#### [Your goal]
Can you express every line of the listing below as a JSON list of strings, one string per line, with blank lines left out?

● ● ● ● ●

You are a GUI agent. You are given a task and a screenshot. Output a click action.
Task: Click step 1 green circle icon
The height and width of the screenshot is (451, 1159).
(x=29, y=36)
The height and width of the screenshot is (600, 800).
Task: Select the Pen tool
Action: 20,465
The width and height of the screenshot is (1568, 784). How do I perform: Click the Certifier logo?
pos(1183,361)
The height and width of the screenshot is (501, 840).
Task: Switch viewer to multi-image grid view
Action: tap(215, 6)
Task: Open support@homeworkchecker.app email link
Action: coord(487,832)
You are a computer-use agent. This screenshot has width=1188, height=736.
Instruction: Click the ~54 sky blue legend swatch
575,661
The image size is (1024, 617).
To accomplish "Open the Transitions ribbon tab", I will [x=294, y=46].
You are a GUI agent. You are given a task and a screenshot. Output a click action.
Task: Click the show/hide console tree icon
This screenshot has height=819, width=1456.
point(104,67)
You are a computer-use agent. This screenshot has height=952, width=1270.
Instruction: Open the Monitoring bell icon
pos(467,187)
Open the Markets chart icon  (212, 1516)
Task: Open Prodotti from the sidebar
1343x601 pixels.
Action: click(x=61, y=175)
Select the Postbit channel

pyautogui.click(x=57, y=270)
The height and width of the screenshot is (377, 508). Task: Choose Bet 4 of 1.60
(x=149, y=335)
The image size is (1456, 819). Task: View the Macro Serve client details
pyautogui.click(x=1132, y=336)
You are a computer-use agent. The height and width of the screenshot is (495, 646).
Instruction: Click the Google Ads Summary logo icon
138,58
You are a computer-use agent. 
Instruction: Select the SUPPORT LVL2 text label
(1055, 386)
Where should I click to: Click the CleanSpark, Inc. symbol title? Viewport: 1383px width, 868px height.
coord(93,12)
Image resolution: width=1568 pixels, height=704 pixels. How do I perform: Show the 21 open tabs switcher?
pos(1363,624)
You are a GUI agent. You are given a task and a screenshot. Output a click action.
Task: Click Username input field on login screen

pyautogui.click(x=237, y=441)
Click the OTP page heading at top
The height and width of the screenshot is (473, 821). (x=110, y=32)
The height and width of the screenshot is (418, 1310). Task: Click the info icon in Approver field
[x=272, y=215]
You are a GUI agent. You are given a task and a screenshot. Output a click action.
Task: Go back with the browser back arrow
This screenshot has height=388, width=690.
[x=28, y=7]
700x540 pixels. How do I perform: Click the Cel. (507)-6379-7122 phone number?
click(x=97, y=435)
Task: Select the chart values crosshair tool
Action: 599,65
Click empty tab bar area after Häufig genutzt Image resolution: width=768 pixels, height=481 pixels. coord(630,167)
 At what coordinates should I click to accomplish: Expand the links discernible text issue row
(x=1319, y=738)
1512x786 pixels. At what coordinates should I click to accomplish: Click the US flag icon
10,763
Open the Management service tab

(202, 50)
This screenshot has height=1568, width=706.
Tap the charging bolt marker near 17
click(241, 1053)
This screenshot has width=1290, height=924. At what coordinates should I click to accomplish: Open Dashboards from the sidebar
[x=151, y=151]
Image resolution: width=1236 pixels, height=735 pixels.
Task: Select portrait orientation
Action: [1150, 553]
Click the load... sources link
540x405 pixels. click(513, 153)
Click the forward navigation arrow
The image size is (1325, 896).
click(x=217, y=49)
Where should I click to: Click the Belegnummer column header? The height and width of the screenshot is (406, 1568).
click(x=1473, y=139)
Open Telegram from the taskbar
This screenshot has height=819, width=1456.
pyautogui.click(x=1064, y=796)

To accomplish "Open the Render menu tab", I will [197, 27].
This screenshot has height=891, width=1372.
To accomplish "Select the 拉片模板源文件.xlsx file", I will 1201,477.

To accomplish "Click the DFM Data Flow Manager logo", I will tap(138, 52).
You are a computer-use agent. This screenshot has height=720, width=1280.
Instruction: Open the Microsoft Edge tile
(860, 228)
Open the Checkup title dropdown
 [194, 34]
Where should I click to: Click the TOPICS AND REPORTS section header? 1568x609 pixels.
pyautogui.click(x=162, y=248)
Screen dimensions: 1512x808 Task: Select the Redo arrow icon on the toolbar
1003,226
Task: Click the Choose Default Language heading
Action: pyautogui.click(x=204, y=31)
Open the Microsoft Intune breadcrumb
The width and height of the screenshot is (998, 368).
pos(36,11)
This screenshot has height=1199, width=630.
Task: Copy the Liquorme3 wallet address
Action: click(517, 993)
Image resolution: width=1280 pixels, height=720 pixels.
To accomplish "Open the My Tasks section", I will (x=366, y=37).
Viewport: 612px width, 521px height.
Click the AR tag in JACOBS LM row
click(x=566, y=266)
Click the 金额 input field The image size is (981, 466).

● ● ● ● ●

#### [Answer to this problem]
[
  "You are a GUI agent. You are given a task and a screenshot. Output a click action.",
  "Task: Click step 1 green circle icon",
  "The height and width of the screenshot is (451, 1159).",
  "(x=29, y=36)",
  "The height and width of the screenshot is (600, 800).",
  "Task: Select the Pen tool",
  "Action: 20,465",
  "The width and height of the screenshot is (1568, 784). How do I perform: Click the Certifier logo?",
  "pos(1183,361)",
  "The height and width of the screenshot is (501, 840).",
  "Task: Switch viewer to multi-image grid view",
  "Action: tap(215, 6)",
  "Task: Open support@homeworkchecker.app email link",
  "Action: coord(487,832)",
  "You are a computer-use agent. This screenshot has width=1188, height=736.",
  "Instruction: Click the ~54 sky blue legend swatch",
  "575,661",
  "The image size is (1024, 617).",
  "To accomplish \"Open the Transitions ribbon tab\", I will [x=294, y=46].",
  "You are a GUI agent. You are given a task and a screenshot. Output a click action.",
  "Task: Click the show/hide console tree icon",
  "This screenshot has height=819, width=1456.",
  "point(104,67)",
  "You are a computer-use agent. This screenshot has height=952, width=1270.",
  "Instruction: Open the Monitoring bell icon",
  "pos(467,187)",
  "Open the Markets chart icon  (212, 1516)",
  "Task: Open Prodotti from the sidebar",
  "1343x601 pixels.",
  "Action: click(x=61, y=175)",
  "Select the Postbit channel",
  "pyautogui.click(x=57, y=270)",
  "The height and width of the screenshot is (377, 508). Task: Choose Bet 4 of 1.60",
  "(x=149, y=335)",
  "The image size is (1456, 819). Task: View the Macro Serve client details",
  "pyautogui.click(x=1132, y=336)",
  "You are a computer-use agent. The height and width of the screenshot is (495, 646).",
  "Instruction: Click the Google Ads Summary logo icon",
  "138,58",
  "You are a computer-use agent. ",
  "Instruction: Select the SUPPORT LVL2 text label",
  "(1055, 386)",
  "Where should I click to: Click the CleanSpark, Inc. symbol title? Viewport: 1383px width, 868px height.",
  "coord(93,12)",
  "Image resolution: width=1568 pixels, height=704 pixels. How do I perform: Show the 21 open tabs switcher?",
  "pos(1363,624)",
  "You are a GUI agent. You are given a task and a screenshot. Output a click action.",
  "Task: Click Username input field on login screen",
  "pyautogui.click(x=237, y=441)",
  "Click the OTP page heading at top",
  "The height and width of the screenshot is (473, 821). (x=110, y=32)",
  "The height and width of the screenshot is (418, 1310). Task: Click the info icon in Approver field",
  "[x=272, y=215]",
  "You are a GUI agent. You are given a task and a screenshot. Output a click action.",
  "Task: Go back with the browser back arrow",
  "This screenshot has height=388, width=690.",
  "[x=28, y=7]",
  "700x540 pixels. How do I perform: Click the Cel. (507)-6379-7122 phone number?",
  "click(x=97, y=435)",
  "Task: Select the chart values crosshair tool",
  "Action: 599,65",
  "Click empty tab bar area after Häufig genutzt Image resolution: width=768 pixels, height=481 pixels. coord(630,167)",
  " At what coordinates should I click to accomplish: Expand the links discernible text issue row",
  "(x=1319, y=738)",
  "1512x786 pixels. At what coordinates should I click to accomplish: Click the US flag icon",
  "10,763",
  "Open the Management service tab",
  "(202, 50)",
  "This screenshot has height=1568, width=706.",
  "Tap the charging bolt marker near 17",
  "click(241, 1053)",
  "This screenshot has width=1290, height=924. At what coordinates should I click to accomplish: Open Dashboards from the sidebar",
  "[x=151, y=151]",
  "Image resolution: width=1236 pixels, height=735 pixels.",
  "Task: Select portrait orientation",
  "Action: [1150, 553]",
  "Click the load... sources link",
  "540x405 pixels. click(513, 153)",
  "Click the forward navigation arrow",
  "The image size is (1325, 896).",
  "click(x=217, y=49)",
  "Where should I click to: Click the Belegnummer column header? The height and width of the screenshot is (406, 1568).",
  "click(x=1473, y=139)",
  "Open Telegram from the taskbar",
  "This screenshot has height=819, width=1456.",
  "pyautogui.click(x=1064, y=796)",
  "To accomplish \"Open the Render menu tab\", I will [197, 27].",
  "This screenshot has height=891, width=1372.",
  "To accomplish \"Select the 拉片模板源文件.xlsx file\", I will 1201,477.",
  "To accomplish \"Click the DFM Data Flow Manager logo\", I will tap(138, 52).",
  "You are a computer-use agent. This screenshot has height=720, width=1280.",
  "Instruction: Open the Microsoft Edge tile",
  "(860, 228)",
  "Open the Checkup title dropdown",
  " [194, 34]",
  "Where should I click to: Click the TOPICS AND REPORTS section header? 1568x609 pixels.",
  "pyautogui.click(x=162, y=248)",
  "Screen dimensions: 1512x808 Task: Select the Redo arrow icon on the toolbar",
  "1003,226",
  "Task: Click the Choose Default Language heading",
  "Action: pyautogui.click(x=204, y=31)",
  "Open the Microsoft Intune breadcrumb",
  "The width and height of the screenshot is (998, 368).",
  "pos(36,11)",
  "This screenshot has height=1199, width=630.",
  "Task: Copy the Liquorme3 wallet address",
  "Action: click(517, 993)",
  "Image resolution: width=1280 pixels, height=720 pixels.",
  "To accomplish \"Open the My Tasks section\", I will (x=366, y=37).",
  "Viewport: 612px width, 521px height.",
  "Click the AR tag in JACOBS LM row",
  "click(x=566, y=266)",
  "Click the 金额 input field The image size is (981, 466)."
]